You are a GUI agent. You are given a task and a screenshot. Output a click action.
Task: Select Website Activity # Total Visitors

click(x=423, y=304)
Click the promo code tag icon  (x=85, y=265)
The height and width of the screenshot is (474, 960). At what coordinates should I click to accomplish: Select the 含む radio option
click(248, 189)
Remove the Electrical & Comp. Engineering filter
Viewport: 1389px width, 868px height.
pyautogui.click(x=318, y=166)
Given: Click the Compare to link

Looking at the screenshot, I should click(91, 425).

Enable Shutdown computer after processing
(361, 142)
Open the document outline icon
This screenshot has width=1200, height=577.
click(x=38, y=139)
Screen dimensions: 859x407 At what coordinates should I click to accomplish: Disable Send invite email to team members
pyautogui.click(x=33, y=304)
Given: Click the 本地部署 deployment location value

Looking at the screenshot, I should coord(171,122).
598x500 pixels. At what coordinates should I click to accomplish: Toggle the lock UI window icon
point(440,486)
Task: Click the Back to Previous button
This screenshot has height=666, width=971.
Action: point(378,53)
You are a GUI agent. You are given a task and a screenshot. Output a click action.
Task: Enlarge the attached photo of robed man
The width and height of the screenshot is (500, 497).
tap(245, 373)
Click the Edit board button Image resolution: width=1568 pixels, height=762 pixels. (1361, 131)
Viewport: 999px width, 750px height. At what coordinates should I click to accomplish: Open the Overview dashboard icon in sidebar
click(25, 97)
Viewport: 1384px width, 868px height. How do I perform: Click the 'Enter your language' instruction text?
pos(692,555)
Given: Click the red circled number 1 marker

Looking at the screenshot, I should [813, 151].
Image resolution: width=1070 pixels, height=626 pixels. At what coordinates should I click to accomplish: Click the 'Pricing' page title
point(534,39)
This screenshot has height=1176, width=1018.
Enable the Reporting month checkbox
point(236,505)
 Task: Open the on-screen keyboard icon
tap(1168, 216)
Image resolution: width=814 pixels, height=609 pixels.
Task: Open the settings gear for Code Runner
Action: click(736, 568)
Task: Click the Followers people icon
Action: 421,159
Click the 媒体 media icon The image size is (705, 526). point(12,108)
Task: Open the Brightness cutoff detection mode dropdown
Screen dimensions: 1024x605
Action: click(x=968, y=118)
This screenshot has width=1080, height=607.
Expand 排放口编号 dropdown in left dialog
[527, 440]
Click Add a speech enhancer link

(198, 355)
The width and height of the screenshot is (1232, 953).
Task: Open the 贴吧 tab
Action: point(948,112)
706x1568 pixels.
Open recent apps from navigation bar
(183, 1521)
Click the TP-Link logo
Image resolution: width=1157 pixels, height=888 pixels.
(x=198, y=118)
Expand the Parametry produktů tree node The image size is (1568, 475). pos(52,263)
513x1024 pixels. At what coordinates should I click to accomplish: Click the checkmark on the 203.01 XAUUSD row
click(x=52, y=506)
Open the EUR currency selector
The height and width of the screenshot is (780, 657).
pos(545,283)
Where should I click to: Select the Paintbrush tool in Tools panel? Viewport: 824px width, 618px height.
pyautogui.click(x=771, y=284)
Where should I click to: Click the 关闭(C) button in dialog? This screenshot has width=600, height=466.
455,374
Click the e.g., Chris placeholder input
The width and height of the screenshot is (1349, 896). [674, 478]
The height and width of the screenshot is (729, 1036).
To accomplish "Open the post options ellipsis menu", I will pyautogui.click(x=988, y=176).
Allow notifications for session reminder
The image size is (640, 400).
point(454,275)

####

Exercise instructions: Exact copies of the line containing "Where should I click to: Select" and of every line after it through the end of the entries are all that should be output.

Solution for this exercise:
Where should I click to: Select the Paintbrush tool in Tools panel? Viewport: 824px width, 618px height.
pyautogui.click(x=771, y=284)
Where should I click to: Click the 关闭(C) button in dialog? This screenshot has width=600, height=466.
455,374
Click the e.g., Chris placeholder input
The width and height of the screenshot is (1349, 896). [674, 478]
The height and width of the screenshot is (729, 1036).
To accomplish "Open the post options ellipsis menu", I will pyautogui.click(x=988, y=176).
Allow notifications for session reminder
The image size is (640, 400).
point(454,275)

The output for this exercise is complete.